Но Эдвард не мог уклониться от задания. Его с детства приучали доводить все до конца. И упорство было в его характере.
Он достал партитуры квартетов Гайдна, Моцарта и Бетховена и принялся старательно изучать их. Когда же он наконец написал нечто годное для одновременной игры на четырех инструментах, Рейнеке посмотрел и сказал:
— Вот и хорошо! — И отложил квартет в сторону.
— Какие же у меня ошибки? — осмелился спросить Эдвард. — Что нужно исправить?
— Ошибок довольно много, — ответил Рейнеке улыбнувшись, — но это больше по части моего доброго коллеги Рихтера! Он, так сказать, ловец ошибок.

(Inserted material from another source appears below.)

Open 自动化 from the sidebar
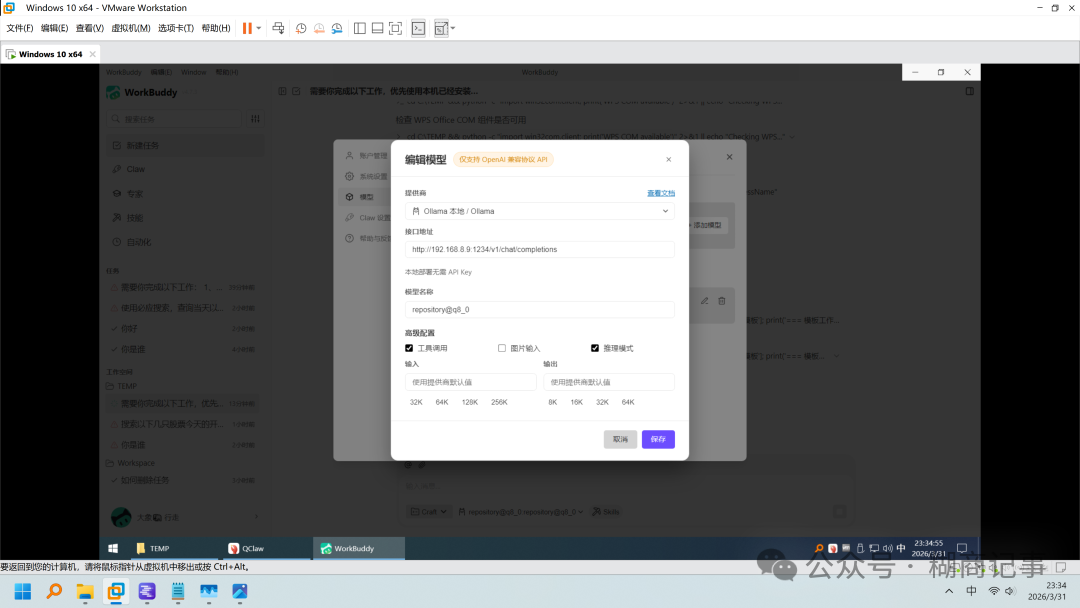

Мое же дело — определить направление вашего таланта. Квартетной формой вы овладеете, если будете упражняться. Теперь надо попробовать написать что-нибудь для оркестра.
— Для оркестра?
— Симфонию, пожалуй, рановато. Но что вы скажете об увертюре?
— Этого я не сумею, — твердо сказал Эдвард.
— Очень может быть. Но разве мы всегда делаем то, что умеем? Мы учимся. А это значит, что на определенной ступени мы чего-то не умеем!
В этом была логика. «Но все же, — думал Эдвард, — ученье надо усваивать постепенно». Он робко высказал это мнение профессору.
— Отлично! — ответил Рейнеке. — После фортепианной пьесы я задал вам квартет, а после квартета — увертюру. Разве в этом нет постепенности?
Он улыбнулся немного иронически, как будто сам сознавал несовершенство своего метода. Но он не собирался его менять.
Получив обратно «проверенную» рукопись квартета, Эдвард решил ее сжечь. На его маленьком письменном столе и так накопилось слишком много бумаги. Неожиданное обстоятельство помешало сожжению.
В одно ясное весеннее утро (уже близились каникулы и отъезд домой) к Эдварду зашел его сокурсник, пианист Герман Каринский, сын мюнхенского издателя нот, и с таинственным видом показал ему изданную партитуру фортепианного концерта Шумана. Вся консерваторская молодежь бредила этим концертом.
— Радуйся, — сказал Каринский, — я могу дать тебе эти ноты!
— Как это — дать
? — спросил Эдвард. — Одолжить?— Нет, совсем
дать. Понимаешь? Новенькое издание. Ты будешь иметь его первый, раньше всех. Но, разумеется, не даром!— Ты хочешь продать их?
— Нет, обменять.
— Вряд ли у меня что-нибудь найдется… — Эдвард оглядел свою комнату. — Перестань говорить загадками!
— Хорошо. Давай сюда твой квартет и получишь концерт Шумана.
— Какой же смысл тебе меняться?
— Уж я знаю какой! Мой отец даст мне экземпляр любых нот, а рукопись начинающего композитора — это не так легко достать. Кто знает, а вдруг ты гений!
— Странная фантазия! — воскликнул Эдвард. — Возьми!
И, не помня себя от радости, он спрятал подарок Каринского в ящик.
— Э, нет! Ты должен написать мне что-нибудь! И подписаться. Без автографа кто же поверит мне, что я не украл у тебя эти ноты? Через некоторое время я стану их всем показывать. Напиши что-нибудь потеплее.
— Смешной ты! А если из меня ничего не выйдет?
— Тогда я спрячу их подальше, — сказал Каринский серьезно, — но что-то мне думается, я не прогадаю!